Public Goods

Cards (10)

  • A public good is non-rivalrous, meaning that the consumption of the good by one person does not reduce the quantity available for others to consume and benefit from.
  • A public good is non-excludable, meaning that the producers of the good is unable to, or find it hard to exclude any potential customer from enjoying the benefits of the good once it is produced.
  • A public good is non-rejectable, meaning that customers are unable to refuse the consumption of the good once it has been produced.
  • Left to the free market, public goods will not be provided, ergo, there will be a missing market.
  • Due to the characteristics of public goods, the ability for consumers to free-ride other consumers arises.
  • The free-ridership problem highlights the fact that non-payers are able to continue to free-ride on payers because the quantity available for others to consume and benefit from does not diminish.
  • Due to the free-ridership problem, potential consumers would wait for someone else to pay for it and hope to benefit from the good without having to pay for it, as a result, there is no expression of demand for the good even if consumers are satisfied with the good.

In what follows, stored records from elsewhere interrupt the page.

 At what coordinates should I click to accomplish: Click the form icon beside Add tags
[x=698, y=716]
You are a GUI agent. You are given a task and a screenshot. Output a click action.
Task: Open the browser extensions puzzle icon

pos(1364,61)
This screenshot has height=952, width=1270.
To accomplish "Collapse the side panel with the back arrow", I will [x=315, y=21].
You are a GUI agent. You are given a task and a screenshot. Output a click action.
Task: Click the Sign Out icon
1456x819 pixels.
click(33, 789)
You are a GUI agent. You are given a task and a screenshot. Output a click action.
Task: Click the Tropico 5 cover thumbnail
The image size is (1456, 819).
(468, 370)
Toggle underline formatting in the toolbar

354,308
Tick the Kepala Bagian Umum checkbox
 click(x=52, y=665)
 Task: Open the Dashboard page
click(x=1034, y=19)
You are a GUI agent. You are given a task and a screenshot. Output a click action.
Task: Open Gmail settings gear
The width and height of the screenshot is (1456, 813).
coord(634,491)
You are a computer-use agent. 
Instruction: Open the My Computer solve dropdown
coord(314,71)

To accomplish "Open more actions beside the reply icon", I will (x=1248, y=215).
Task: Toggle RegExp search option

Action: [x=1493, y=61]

  • As there is no expression of demand for the good, rational firms would not enter the market to supply the good, resulting in a missing market and eventually, total market failure.
  • Free-riding prevents consumers from sending a price signal which reflects their own satisfaction towards the good to firms, which leads to firms abstaining from the market than to otherwise supply the good.
  • As public goods are non-rivalrous, the marginal cost to the society of supplying the good to another user is zero, hence the allocative efficient price to charge can only be zero and cannot be a positive price.